At the same time, we have just completed our most complicated everyone involved feature. We've created light lists of unfinished work, and are just about to delete all the evidence of the 50+ things we needed to list. Because our future is better when we see the documentation we wanted to leave behind, not the documentation that presents what emerged while the work was being discovered. The commit messages were more meaningful representing the work now done, not the work planned some weeks before. 

It was not uncontrolled or uncoordinated. It was faster, with clarity of priorities and requirements. And we did not forget business case or business value. 

It is far from perfect, or even good enough for longer term, we have a lot to work on. But it is so much better than following a ticket-centric process, faking that we know the shape of the work forcing an ineffective shape because that seems to be expected and asked for. 

Tuesday, December 6, 2022

There is such a thing as testing that is not exploratory

The team had been on a core practice of clarifying with tests for a while, and they invited an outsider to join their usual meeting routine.

Looking around, there were 8 people in a call. The one in charge of inviting the meeting shared their screen, for what was about to be their routine of test design sessions. He copied the user story they had been assigned to work on into the Jira ticket he had open, and called the group for ideas of tests. 

People started mentioning things that could be tried, and the one in charge wrote things down as the rest of the group watched. For a high level idea, he called for the detailed steps. Every idea that came about was written down and detailed. 

After the meeting, the group would split the work to automate it all. 

And two weeks later, they had all these tests passing, and a feature that just did not work.

The magic glue they miss is what I call exploratory testing.
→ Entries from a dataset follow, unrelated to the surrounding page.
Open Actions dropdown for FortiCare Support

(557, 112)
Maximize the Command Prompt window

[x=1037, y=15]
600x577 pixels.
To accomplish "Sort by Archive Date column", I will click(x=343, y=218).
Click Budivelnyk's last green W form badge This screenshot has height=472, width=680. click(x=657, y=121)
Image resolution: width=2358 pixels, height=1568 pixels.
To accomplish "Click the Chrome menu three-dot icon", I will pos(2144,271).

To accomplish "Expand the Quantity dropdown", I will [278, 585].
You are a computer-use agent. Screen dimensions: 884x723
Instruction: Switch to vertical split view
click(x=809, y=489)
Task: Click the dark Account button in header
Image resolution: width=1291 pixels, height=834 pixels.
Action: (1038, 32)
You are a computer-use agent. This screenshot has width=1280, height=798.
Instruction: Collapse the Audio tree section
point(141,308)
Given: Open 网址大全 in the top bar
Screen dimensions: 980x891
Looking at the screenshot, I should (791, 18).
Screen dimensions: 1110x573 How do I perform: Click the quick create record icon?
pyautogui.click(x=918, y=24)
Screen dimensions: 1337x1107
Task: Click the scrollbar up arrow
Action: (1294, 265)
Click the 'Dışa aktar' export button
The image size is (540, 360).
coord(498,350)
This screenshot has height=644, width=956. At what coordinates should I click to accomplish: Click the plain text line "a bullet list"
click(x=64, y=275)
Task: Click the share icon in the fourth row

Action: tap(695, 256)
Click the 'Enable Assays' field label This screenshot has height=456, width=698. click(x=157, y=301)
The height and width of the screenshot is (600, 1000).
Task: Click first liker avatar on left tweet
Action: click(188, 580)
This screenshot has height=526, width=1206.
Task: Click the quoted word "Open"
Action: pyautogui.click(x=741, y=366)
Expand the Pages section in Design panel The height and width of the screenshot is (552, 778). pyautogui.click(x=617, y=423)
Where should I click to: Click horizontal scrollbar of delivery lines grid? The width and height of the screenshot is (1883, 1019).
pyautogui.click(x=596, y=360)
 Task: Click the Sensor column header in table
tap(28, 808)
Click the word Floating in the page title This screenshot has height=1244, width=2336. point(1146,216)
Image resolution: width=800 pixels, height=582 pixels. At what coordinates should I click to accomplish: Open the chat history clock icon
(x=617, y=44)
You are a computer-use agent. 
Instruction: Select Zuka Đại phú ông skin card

The sense of caring for results in testing by focusing on learning and recognising that the time most people create test cases like above, it is the time when they know the least.

You can add exploratory testing on top of this.

You can lighten up the details you want to write to start with to leave more room for exploratory testing, where output of your testing is the documentation. 

You can seek to optimize for learning, being aware of the time used.

The team that follows the planning pattern did not do exploratory testing. You could argue the next team using their results did exploratory testing through trying to use it, to tell them it is failing. 

Working with teams like this is real. It is embarrassing but it is real. And we don't change it by playing with words, but by making the results we expect clear and permissive to excellence. 

This story, unfortunately, was brought to you by the "tell no stories that did not happen" and "only stories from last two years allowed" rules. This is real. This is what people still make of testing, and some folks meekly follow the agreed practice.